§ **Task brief**:
Write out the data exactly, every line included.

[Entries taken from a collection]
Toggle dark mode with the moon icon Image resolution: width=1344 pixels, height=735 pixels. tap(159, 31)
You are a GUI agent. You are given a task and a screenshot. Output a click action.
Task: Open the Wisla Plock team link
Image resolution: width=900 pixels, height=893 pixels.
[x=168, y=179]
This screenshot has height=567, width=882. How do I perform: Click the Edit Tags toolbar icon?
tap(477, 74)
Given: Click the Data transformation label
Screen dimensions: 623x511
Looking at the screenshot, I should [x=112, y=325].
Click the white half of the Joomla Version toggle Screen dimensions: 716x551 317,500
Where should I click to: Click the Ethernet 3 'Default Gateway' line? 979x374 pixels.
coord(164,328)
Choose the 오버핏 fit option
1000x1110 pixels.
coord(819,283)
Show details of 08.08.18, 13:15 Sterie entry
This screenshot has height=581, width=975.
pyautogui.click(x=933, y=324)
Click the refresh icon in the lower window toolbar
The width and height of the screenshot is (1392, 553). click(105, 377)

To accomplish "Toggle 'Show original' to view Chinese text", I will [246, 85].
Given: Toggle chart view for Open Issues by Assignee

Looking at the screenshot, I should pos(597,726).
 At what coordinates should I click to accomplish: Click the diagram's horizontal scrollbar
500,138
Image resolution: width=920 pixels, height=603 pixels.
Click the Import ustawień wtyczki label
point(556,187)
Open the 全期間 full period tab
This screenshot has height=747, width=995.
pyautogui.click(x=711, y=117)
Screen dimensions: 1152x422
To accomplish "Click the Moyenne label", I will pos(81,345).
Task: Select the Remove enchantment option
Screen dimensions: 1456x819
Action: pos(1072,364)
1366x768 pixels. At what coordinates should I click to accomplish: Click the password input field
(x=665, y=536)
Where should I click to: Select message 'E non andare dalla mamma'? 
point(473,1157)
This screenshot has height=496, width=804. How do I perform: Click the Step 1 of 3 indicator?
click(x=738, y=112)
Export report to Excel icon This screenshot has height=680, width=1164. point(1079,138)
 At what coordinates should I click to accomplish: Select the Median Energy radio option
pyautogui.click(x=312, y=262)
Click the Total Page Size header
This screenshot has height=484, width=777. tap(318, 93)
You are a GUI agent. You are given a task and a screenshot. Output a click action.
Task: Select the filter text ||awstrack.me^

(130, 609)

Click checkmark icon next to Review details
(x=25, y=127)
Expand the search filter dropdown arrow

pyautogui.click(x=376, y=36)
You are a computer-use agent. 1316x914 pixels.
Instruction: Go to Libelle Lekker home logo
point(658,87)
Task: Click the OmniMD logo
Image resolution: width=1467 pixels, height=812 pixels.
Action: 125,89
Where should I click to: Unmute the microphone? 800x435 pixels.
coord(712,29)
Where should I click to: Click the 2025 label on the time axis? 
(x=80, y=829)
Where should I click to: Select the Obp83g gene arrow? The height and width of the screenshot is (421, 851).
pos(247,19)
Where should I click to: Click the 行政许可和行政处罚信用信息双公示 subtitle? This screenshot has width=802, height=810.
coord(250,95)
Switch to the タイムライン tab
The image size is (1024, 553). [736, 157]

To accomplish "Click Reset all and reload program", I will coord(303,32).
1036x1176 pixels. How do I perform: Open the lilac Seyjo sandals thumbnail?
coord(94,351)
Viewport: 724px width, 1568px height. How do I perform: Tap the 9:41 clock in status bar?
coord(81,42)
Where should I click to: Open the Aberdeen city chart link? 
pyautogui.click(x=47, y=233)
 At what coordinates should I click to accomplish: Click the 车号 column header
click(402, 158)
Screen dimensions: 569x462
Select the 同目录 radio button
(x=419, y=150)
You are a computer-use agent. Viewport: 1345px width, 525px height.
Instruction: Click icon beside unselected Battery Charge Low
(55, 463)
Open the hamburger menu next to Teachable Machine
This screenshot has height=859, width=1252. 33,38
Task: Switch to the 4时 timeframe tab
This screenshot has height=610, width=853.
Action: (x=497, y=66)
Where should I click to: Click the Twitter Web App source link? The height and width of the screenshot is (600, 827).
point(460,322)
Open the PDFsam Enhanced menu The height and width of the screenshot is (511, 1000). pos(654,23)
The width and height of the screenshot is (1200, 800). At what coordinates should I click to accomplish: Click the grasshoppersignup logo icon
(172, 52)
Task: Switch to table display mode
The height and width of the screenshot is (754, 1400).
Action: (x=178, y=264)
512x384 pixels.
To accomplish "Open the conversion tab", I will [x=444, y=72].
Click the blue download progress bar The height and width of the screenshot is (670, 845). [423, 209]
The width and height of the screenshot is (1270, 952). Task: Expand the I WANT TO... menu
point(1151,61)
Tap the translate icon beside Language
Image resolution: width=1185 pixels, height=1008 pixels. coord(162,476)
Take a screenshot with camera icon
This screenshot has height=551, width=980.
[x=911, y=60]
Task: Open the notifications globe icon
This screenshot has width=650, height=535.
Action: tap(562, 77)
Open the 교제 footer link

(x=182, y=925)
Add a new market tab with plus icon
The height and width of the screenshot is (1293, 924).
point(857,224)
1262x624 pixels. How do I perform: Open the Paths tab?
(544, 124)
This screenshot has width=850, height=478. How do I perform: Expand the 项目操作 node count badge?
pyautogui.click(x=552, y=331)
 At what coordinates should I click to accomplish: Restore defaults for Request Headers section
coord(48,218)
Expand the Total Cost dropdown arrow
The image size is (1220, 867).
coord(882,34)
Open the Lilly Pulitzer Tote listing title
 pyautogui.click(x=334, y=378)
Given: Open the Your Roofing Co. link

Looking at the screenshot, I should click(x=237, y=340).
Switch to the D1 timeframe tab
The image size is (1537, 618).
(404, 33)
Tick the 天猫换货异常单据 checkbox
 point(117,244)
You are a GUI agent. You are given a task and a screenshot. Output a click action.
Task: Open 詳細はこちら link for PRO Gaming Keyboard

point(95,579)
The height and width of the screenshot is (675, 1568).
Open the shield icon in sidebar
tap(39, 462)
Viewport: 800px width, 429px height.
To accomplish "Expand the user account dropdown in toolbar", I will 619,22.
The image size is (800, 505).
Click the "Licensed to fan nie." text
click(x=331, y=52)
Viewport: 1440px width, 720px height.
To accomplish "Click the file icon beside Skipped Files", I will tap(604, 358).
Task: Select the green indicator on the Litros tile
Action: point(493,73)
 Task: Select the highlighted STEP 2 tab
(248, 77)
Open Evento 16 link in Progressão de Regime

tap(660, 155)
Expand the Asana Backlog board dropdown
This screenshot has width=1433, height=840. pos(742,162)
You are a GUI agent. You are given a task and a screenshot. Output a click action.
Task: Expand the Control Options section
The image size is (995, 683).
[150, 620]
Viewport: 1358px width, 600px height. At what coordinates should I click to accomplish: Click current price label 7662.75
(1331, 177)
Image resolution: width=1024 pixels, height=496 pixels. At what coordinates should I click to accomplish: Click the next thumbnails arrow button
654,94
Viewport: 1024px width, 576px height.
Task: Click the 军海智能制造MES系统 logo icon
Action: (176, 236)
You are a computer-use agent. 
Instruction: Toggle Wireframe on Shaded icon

§ **Task solution**:
Toggle dark mode with the moon icon Image resolution: width=1344 pixels, height=735 pixels. tap(159, 31)
You are a GUI agent. You are given a task and a screenshot. Output a click action.
Task: Open the Wisla Plock team link
Image resolution: width=900 pixels, height=893 pixels.
[x=168, y=179]
This screenshot has height=567, width=882. How do I perform: Click the Edit Tags toolbar icon?
tap(477, 74)
Given: Click the Data transformation label
Screen dimensions: 623x511
Looking at the screenshot, I should [x=112, y=325].
Click the white half of the Joomla Version toggle Screen dimensions: 716x551 317,500
Where should I click to: Click the Ethernet 3 'Default Gateway' line? 979x374 pixels.
coord(164,328)
Choose the 오버핏 fit option
1000x1110 pixels.
coord(819,283)
Show details of 08.08.18, 13:15 Sterie entry
This screenshot has height=581, width=975.
pyautogui.click(x=933, y=324)
Click the refresh icon in the lower window toolbar
The width and height of the screenshot is (1392, 553). click(105, 377)

To accomplish "Toggle 'Show original' to view Chinese text", I will [246, 85].
Given: Toggle chart view for Open Issues by Assignee

Looking at the screenshot, I should pos(597,726).
 At what coordinates should I click to accomplish: Click the diagram's horizontal scrollbar
500,138
Image resolution: width=920 pixels, height=603 pixels.
Click the Import ustawień wtyczki label
point(556,187)
Open the 全期間 full period tab
This screenshot has height=747, width=995.
pyautogui.click(x=711, y=117)
Screen dimensions: 1152x422
To accomplish "Click the Moyenne label", I will pos(81,345).
Task: Select the Remove enchantment option
Screen dimensions: 1456x819
Action: pos(1072,364)
1366x768 pixels. At what coordinates should I click to accomplish: Click the password input field
(x=665, y=536)
Where should I click to: Select message 'E non andare dalla mamma'? 
point(473,1157)
This screenshot has height=496, width=804. How do I perform: Click the Step 1 of 3 indicator?
click(x=738, y=112)
Export report to Excel icon This screenshot has height=680, width=1164. point(1079,138)
 At what coordinates should I click to accomplish: Select the Median Energy radio option
pyautogui.click(x=312, y=262)
Click the Total Page Size header
This screenshot has height=484, width=777. tap(318, 93)
You are a GUI agent. You are given a task and a screenshot. Output a click action.
Task: Select the filter text ||awstrack.me^

(130, 609)

Click checkmark icon next to Review details
(x=25, y=127)
Expand the search filter dropdown arrow

pyautogui.click(x=376, y=36)
You are a computer-use agent. 1316x914 pixels.
Instruction: Go to Libelle Lekker home logo
point(658,87)
Task: Click the OmniMD logo
Image resolution: width=1467 pixels, height=812 pixels.
Action: 125,89
Where should I click to: Unmute the microphone? 800x435 pixels.
coord(712,29)
Where should I click to: Click the 2025 label on the time axis? 
(x=80, y=829)
Where should I click to: Select the Obp83g gene arrow? The height and width of the screenshot is (421, 851).
pos(247,19)
Where should I click to: Click the 行政许可和行政处罚信用信息双公示 subtitle? This screenshot has width=802, height=810.
coord(250,95)
Switch to the タイムライン tab
The image size is (1024, 553). [736, 157]

To accomplish "Click Reset all and reload program", I will coord(303,32).
1036x1176 pixels. How do I perform: Open the lilac Seyjo sandals thumbnail?
coord(94,351)
Viewport: 724px width, 1568px height. How do I perform: Tap the 9:41 clock in status bar?
coord(81,42)
Where should I click to: Open the Aberdeen city chart link? 
pyautogui.click(x=47, y=233)
 At what coordinates should I click to accomplish: Click the 车号 column header
click(402, 158)
Screen dimensions: 569x462
Select the 同目录 radio button
(x=419, y=150)
You are a computer-use agent. Viewport: 1345px width, 525px height.
Instruction: Click icon beside unselected Battery Charge Low
(55, 463)
Open the hamburger menu next to Teachable Machine
This screenshot has height=859, width=1252. 33,38
Task: Switch to the 4时 timeframe tab
This screenshot has height=610, width=853.
Action: (x=497, y=66)
Where should I click to: Click the Twitter Web App source link? The height and width of the screenshot is (600, 827).
point(460,322)
Open the PDFsam Enhanced menu The height and width of the screenshot is (511, 1000). pos(654,23)
The width and height of the screenshot is (1200, 800). At what coordinates should I click to accomplish: Click the grasshoppersignup logo icon
(172, 52)
Task: Switch to table display mode
The height and width of the screenshot is (754, 1400).
Action: (x=178, y=264)
512x384 pixels.
To accomplish "Open the conversion tab", I will [x=444, y=72].
Click the blue download progress bar The height and width of the screenshot is (670, 845). [423, 209]
The width and height of the screenshot is (1270, 952). Task: Expand the I WANT TO... menu
point(1151,61)
Tap the translate icon beside Language
Image resolution: width=1185 pixels, height=1008 pixels. coord(162,476)
Take a screenshot with camera icon
This screenshot has height=551, width=980.
[x=911, y=60]
Task: Open the notifications globe icon
This screenshot has width=650, height=535.
Action: tap(562, 77)
Open the 교제 footer link

(x=182, y=925)
Add a new market tab with plus icon
The height and width of the screenshot is (1293, 924).
point(857,224)
1262x624 pixels. How do I perform: Open the Paths tab?
(544, 124)
This screenshot has width=850, height=478. How do I perform: Expand the 项目操作 node count badge?
pyautogui.click(x=552, y=331)
 At what coordinates should I click to accomplish: Restore defaults for Request Headers section
coord(48,218)
Expand the Total Cost dropdown arrow
The image size is (1220, 867).
coord(882,34)
Open the Lilly Pulitzer Tote listing title
 pyautogui.click(x=334, y=378)
Given: Open the Your Roofing Co. link

Looking at the screenshot, I should click(x=237, y=340).
Switch to the D1 timeframe tab
The image size is (1537, 618).
(404, 33)
Tick the 天猫换货异常单据 checkbox
 point(117,244)
You are a GUI agent. You are given a task and a screenshot. Output a click action.
Task: Open 詳細はこちら link for PRO Gaming Keyboard

point(95,579)
The height and width of the screenshot is (675, 1568).
Open the shield icon in sidebar
tap(39, 462)
Viewport: 800px width, 429px height.
To accomplish "Expand the user account dropdown in toolbar", I will 619,22.
The image size is (800, 505).
Click the "Licensed to fan nie." text
click(x=331, y=52)
Viewport: 1440px width, 720px height.
To accomplish "Click the file icon beside Skipped Files", I will tap(604, 358).
Task: Select the green indicator on the Litros tile
Action: point(493,73)
 Task: Select the highlighted STEP 2 tab
(248, 77)
Open Evento 16 link in Progressão de Regime

tap(660, 155)
Expand the Asana Backlog board dropdown
This screenshot has width=1433, height=840. pos(742,162)
You are a GUI agent. You are given a task and a screenshot. Output a click action.
Task: Expand the Control Options section
The image size is (995, 683).
[150, 620]
Viewport: 1358px width, 600px height. At what coordinates should I click to accomplish: Click current price label 7662.75
(1331, 177)
Image resolution: width=1024 pixels, height=496 pixels. At what coordinates should I click to accomplish: Click the next thumbnails arrow button
654,94
Viewport: 1024px width, 576px height.
Task: Click the 军海智能制造MES系统 logo icon
Action: (176, 236)
You are a computer-use agent. 
Instruction: Toggle Wireframe on Shaded icon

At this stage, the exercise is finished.